◆ **TASK TO CARRY OUT**
Show all lines below holding the string "with".

◆ **SUPPLIED RECORDS**
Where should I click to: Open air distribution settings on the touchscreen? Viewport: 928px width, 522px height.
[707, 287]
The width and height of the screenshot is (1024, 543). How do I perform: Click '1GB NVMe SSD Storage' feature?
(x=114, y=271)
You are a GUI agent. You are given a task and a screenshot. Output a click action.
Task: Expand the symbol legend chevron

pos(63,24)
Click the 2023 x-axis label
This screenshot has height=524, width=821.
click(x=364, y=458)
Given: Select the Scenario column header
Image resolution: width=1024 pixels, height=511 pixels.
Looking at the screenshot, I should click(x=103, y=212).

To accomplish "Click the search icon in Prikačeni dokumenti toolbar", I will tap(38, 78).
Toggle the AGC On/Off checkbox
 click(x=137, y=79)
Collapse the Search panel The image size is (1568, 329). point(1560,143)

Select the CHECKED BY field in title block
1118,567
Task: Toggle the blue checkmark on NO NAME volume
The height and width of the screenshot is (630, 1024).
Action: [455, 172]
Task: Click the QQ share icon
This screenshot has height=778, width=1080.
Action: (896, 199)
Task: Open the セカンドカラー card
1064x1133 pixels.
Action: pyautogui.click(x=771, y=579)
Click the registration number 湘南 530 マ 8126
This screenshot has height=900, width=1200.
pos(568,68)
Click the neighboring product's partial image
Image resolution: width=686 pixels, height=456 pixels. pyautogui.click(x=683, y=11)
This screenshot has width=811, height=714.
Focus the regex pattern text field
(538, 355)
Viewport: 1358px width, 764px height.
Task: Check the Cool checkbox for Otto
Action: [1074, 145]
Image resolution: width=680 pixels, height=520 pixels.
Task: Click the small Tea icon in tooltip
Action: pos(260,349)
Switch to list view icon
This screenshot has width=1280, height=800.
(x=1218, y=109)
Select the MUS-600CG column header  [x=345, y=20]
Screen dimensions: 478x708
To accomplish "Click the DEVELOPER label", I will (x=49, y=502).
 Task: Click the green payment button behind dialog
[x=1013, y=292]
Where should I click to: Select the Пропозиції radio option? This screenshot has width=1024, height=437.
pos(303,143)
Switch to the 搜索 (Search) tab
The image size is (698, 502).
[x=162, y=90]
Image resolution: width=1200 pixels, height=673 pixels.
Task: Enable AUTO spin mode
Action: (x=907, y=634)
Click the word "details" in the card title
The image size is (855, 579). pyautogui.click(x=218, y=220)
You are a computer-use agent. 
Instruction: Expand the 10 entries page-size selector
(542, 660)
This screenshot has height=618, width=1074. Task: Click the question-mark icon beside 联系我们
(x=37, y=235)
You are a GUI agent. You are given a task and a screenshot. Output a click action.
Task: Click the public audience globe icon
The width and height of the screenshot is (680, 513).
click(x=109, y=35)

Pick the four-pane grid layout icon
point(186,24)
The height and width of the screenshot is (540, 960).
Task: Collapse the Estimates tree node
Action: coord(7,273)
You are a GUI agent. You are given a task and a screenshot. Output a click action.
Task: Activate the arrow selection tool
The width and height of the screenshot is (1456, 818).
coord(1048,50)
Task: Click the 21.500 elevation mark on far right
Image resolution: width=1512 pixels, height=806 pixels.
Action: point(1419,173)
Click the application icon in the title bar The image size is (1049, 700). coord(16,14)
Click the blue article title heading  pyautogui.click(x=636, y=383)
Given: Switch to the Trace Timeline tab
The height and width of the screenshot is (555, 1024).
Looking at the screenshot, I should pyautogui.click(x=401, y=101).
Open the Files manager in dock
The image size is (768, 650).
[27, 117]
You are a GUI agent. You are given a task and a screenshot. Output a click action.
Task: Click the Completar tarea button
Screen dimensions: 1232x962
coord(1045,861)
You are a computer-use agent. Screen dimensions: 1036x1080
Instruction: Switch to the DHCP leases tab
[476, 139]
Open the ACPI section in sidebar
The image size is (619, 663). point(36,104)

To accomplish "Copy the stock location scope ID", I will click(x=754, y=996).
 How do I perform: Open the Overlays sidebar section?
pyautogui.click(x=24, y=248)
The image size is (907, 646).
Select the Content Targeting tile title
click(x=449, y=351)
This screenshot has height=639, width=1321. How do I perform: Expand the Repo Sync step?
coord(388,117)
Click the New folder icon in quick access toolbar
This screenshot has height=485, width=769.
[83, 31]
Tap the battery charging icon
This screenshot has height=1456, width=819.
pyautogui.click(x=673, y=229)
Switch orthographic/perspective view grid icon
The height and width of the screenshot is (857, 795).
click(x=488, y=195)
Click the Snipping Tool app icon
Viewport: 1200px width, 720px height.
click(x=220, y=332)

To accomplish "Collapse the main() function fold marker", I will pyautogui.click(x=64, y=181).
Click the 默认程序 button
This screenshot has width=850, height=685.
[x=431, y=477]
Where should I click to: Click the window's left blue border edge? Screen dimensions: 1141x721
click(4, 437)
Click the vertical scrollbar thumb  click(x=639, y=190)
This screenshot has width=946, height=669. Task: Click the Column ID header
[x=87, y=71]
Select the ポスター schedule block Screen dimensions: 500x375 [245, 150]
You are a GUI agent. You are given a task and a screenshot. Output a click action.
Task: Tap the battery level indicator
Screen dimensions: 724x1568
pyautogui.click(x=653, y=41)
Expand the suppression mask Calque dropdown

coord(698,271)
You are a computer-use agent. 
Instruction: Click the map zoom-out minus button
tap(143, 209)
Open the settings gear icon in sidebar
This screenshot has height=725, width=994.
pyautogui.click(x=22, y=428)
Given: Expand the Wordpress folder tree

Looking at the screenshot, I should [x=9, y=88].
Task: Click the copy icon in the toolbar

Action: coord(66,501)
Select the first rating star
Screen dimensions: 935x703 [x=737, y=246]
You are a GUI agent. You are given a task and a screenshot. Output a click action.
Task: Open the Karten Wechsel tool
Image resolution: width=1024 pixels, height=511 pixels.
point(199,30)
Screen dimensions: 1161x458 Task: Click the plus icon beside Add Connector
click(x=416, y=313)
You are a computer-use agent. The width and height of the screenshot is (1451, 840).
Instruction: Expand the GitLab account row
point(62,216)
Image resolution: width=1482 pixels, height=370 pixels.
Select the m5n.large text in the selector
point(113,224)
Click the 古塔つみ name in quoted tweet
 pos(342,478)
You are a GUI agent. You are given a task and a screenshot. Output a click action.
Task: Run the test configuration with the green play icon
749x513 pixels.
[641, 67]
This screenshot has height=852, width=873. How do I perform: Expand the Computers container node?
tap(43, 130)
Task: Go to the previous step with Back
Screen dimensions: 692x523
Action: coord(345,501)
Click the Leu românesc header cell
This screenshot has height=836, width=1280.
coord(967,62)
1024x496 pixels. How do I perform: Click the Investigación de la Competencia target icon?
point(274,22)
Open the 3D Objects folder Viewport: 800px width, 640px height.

◆ **RESPONSE**
Task: Run the test configuration with the green play icon
Task: Go to the previous step with Back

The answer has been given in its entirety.